# WHAT YOU HAVE TO DO:
Convert the entries below into a Markdown table with a No. column for the row number and a Line column for the text, skipping any blank lines. Omit the pictures.

# Stored data entries:

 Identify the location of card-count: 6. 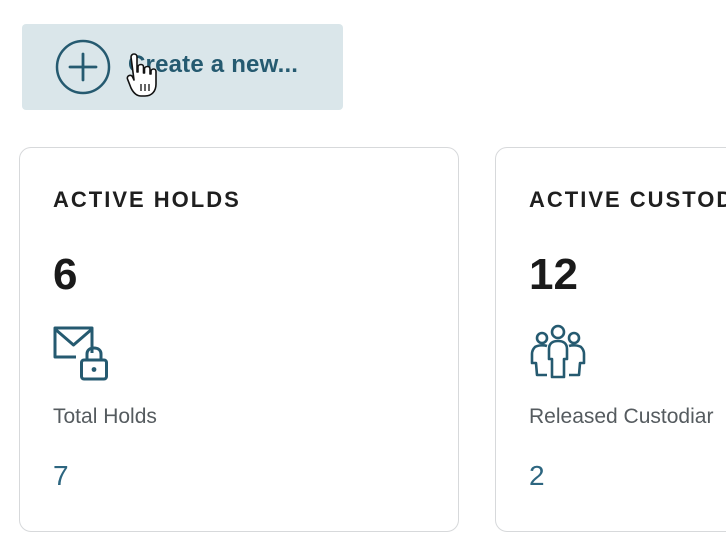
(66, 274).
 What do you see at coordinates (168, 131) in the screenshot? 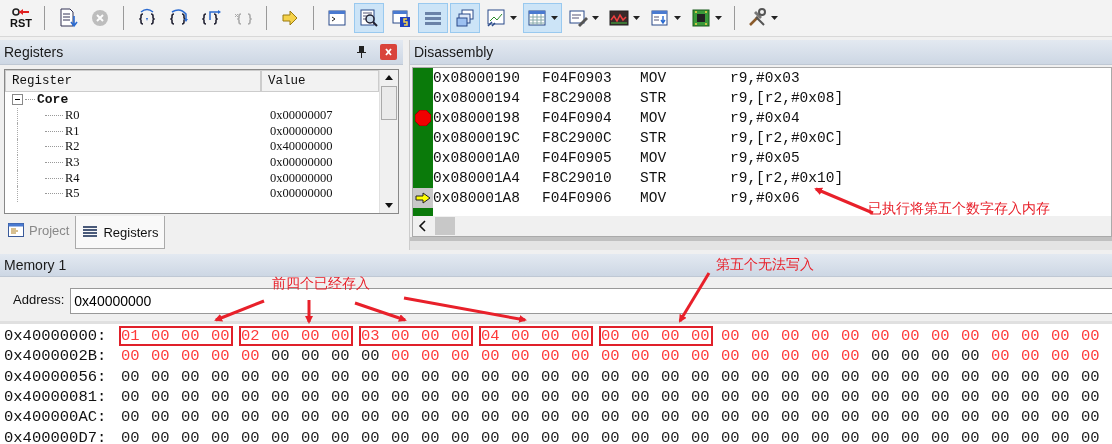
I see `register-name: R1` at bounding box center [168, 131].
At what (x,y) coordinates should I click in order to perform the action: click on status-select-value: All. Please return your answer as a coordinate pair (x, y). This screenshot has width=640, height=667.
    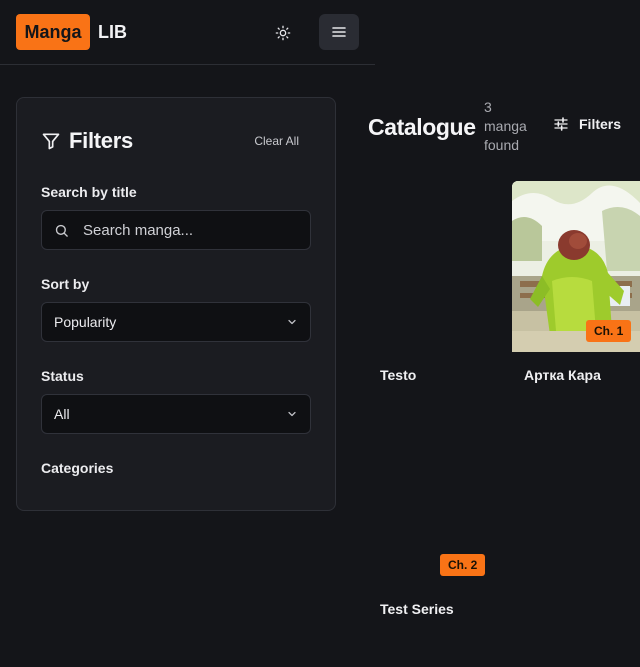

# PROBLEM SOLUTION:
| No. | Line |
|---|---|
| 1 |  Identify the location of card-count: 6.  |
| 2 | (66, 274). |
| 3 |  What do you see at coordinates (168, 131) in the screenshot?  |
| 4 | I see `register-name: R1` at bounding box center [168, 131]. |
| 5 | At what (x,y) coordinates should I click in order to perform the action: click on status-select-value: All. Please return your answer as a coordinate pair (x, y). This screenshot has width=640, height=667. |